What was done
The authors grew three C4 plant species, differing in CO2 leak rates from their bundle sheath cells, in controlled environment chambers receiving atmospheric CO2 concentrations of 350 and 700 ppm for approximately 40 days to determine the effects of atmospheric CO2 enrichment on their photosynthesis and growth.  Of the three plants utilized, Flaveria trinervia had CO2 leakage rates from bundle sheath cells that were 2.5 times greater than those characteristic of the other two species, Panicum maximum and Panicum miliaceum.  All plants were well-watered to ensure that any CO2-induced changes in photosynthesis or growth resulted directly from atmospheric CO2 enrichment of the plant and not from an indirect effect of elevated CO2 on water conservation in these species.

What was learned
On average, elevated CO2 stimulated single leaf photosynthesis in all three species to the same degree (+12%) under moderate light intensity.  Under high light intensity, however, elevated CO2 increased single leaf photosynthesis for Flaveria and Panicum miliaceum by an average of 14%, while high light increased it by 24% in Panicum maximum.  Thus, these observations indicate that none of these three C4 species are enzymatically CO2 saturated under ambient CO2 concentrations.

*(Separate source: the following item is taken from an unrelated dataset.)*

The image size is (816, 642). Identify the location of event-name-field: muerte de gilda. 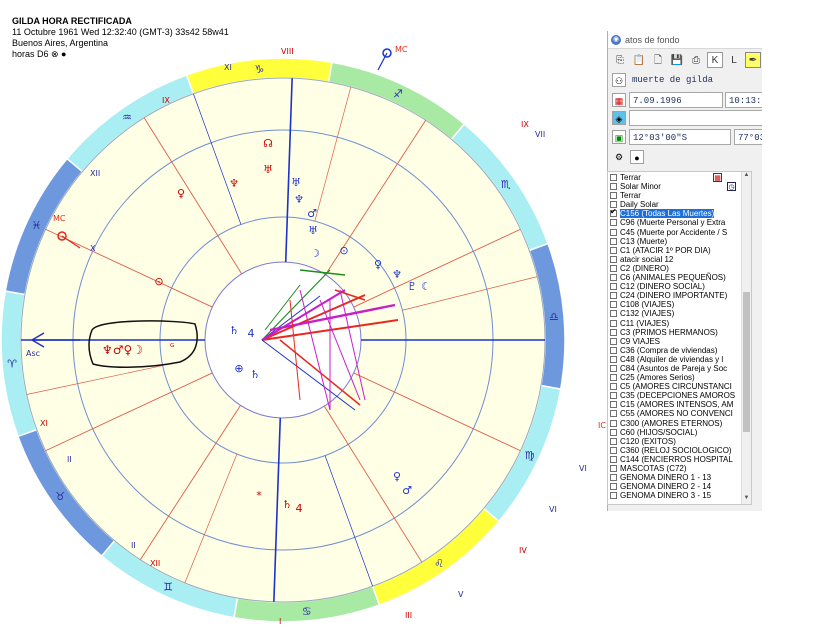
(696, 80).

Upon closer examination of the photosynthetic apparatus, the authors determined that the observed CO2-induced increases in assimilation were not associated with significant increases in the carboxylation activity of either rubisco or PEP-carboxylase, which are the primary CO2-fixing enzymes of the C3 and C4 photosynthetic pathways, respectively.  Furthermore, enhanced photosynthetic rates led to a significant biomass increase only in Flaveria (+50%), which exhibited the greatest rate of CO2-leakage among the three tested species and consequently was anticipated to be the least responsive to atmospheric CO2 enrichment.  Thus, there was no direct correlation between the degree of bundle sheath cell CO2-leakiness and C4 plant growth response to elevated CO2.  Nonetheless, this paper demonstrates, once again, that C4 plants are photosynthetically responsive to atmospheric CO2 enrichment, and this phenomenon can lead to significant increases in growth, as was the case for Flaveria.

What it means
As the atmospheric CO2 concentration rises, it is likely that C4 plants will exhibit significant increases in photosynthetic carbon fixation under moderate to high light regimes, even under well-watered conditions.  Moreover, this phenomenon can lead to substantial increases in biomass production, as was the case for Flaveria.  And in an effort to punctuate this observation, the authors concluded, "it should not be assumed that C4 plants are incapable of responding directly to elevated CO2" (as do C3 plants).   Thus, it is likely that C4 plants will grow better and bigger in a future world containing greater concentrations of atmospheric CO2.